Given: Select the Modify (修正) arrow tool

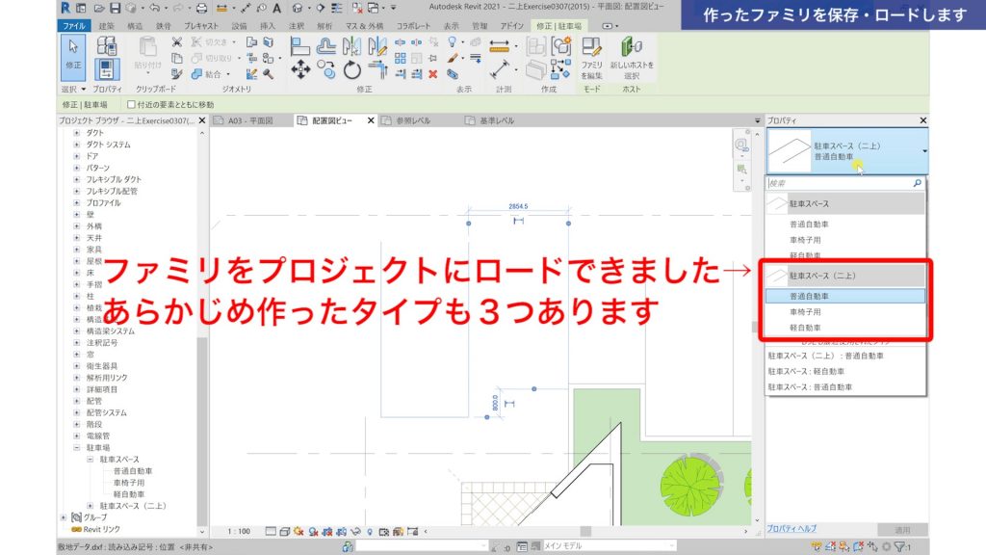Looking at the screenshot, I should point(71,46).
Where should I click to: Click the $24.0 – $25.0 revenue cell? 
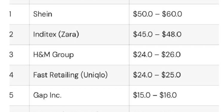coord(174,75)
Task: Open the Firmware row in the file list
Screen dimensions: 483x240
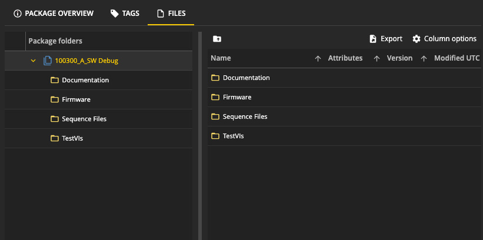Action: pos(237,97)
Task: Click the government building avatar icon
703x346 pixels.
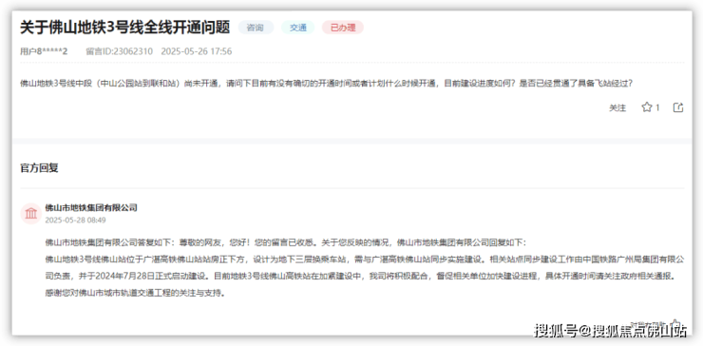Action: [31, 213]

### Problem to work on
If a record contains a picture, omit the picture and repeat everything else exactly.

### Result below
Given: Select the Modify (修正) arrow tool

Looking at the screenshot, I should point(71,46).
Where should I click to: Click the $24.0 – $25.0 revenue cell? 
coord(174,75)
Task: Open the Firmware row in the file list
Screen dimensions: 483x240
Action: pos(237,97)
Task: Click the government building avatar icon
703x346 pixels.
Action: [31, 213]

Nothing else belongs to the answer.